图8.通过流式细胞术确定的,Her2结合蛋白与外源性Her2表达SkBr3-细胞的浓度依赖性功能结合。使用100nM至0.06pM稀释系列的Affilin-142628来分析与Her2过表达SkBr3细胞的相互作用。图8显示了Affilin-142628的浓度依赖性结合。
图9A-图9B示出了通过免疫荧光染色对不同Her2结合蛋白在Her2-过表达SkBr3-细胞上的结合分析。图9A示出了50nM Affilin-141884、Affilin-142628、Affilin-141926、Affilin-144637、Affilin-142418的浓度。图9B示出了50nM Affilin-144567、二泛素(139090)、PBS和曲妥珠单抗(赫赛汀)的浓度。Affilin-141884、Affilin-142628、Affilin-141926、Affilin-144637和Affilin-142418在Her2-过表达细胞系上显示出强的结合,而Affilin-144567和二泛素(139090)不结合SkBr-3细胞上的Her2。
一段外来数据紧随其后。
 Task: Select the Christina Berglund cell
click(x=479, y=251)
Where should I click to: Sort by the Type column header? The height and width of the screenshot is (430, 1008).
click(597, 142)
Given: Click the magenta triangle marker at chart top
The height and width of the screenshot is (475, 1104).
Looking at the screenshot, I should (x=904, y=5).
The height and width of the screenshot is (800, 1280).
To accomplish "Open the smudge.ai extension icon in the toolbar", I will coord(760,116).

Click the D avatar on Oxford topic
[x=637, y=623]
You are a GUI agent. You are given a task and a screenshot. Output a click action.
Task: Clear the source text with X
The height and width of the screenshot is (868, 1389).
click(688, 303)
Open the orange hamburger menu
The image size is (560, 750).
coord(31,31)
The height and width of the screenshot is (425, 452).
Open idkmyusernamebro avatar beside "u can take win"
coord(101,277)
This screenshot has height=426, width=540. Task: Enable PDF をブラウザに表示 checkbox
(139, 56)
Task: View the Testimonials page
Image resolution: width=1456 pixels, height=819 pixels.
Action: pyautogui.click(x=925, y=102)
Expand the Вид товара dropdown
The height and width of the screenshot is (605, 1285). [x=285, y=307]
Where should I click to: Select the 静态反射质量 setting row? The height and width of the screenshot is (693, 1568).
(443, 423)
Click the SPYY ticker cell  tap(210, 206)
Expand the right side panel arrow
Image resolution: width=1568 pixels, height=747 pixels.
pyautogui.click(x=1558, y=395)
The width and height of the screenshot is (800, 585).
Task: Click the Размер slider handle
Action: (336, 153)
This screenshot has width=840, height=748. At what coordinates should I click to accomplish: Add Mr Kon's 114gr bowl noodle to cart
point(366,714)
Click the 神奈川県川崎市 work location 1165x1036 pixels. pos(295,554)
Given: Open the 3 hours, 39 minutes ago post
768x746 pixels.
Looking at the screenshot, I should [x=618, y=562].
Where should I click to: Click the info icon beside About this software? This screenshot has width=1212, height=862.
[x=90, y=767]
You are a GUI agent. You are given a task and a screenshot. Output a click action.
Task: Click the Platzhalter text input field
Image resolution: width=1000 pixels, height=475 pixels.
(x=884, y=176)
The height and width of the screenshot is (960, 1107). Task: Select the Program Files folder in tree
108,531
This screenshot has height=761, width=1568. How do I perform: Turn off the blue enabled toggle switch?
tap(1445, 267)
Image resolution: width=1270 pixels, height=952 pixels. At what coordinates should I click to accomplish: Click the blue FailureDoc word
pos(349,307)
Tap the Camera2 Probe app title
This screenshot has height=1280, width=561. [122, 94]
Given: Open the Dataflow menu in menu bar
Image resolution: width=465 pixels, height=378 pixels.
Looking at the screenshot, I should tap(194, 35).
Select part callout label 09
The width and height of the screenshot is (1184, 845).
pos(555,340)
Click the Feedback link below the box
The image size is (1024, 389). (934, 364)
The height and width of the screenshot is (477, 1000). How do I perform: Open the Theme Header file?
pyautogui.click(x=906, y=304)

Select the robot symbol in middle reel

图10确认,Her2结合蛋白结合SKOV-3异种移植肿瘤组织。显示了来源于人类卵巢腺癌细胞的Her2-表达肿瘤组织上的50nM Affilin-141884和50nM Affilin-142628的免疫组织学染色。Affilin-141884和Affilin-142628显示出对Her2表达组织的强结合。二泛素(139090)未显示出对SKOV-3组织切片的结合。
图11示出了Her2结合蛋白对Her2-表达SKOV-3-肿瘤组织切片和不具有Her2表达的肺组织切片的免疫组织结合分析。Affilin-141884和Affilin-142628在20nM下在SKOV-3组织上显示强结合。没有观察到与肺组织的结合。此外,没有观察到Affilin-141884和Affilin-142628与从肝脏、心肌和卵巢获得的组织的结合。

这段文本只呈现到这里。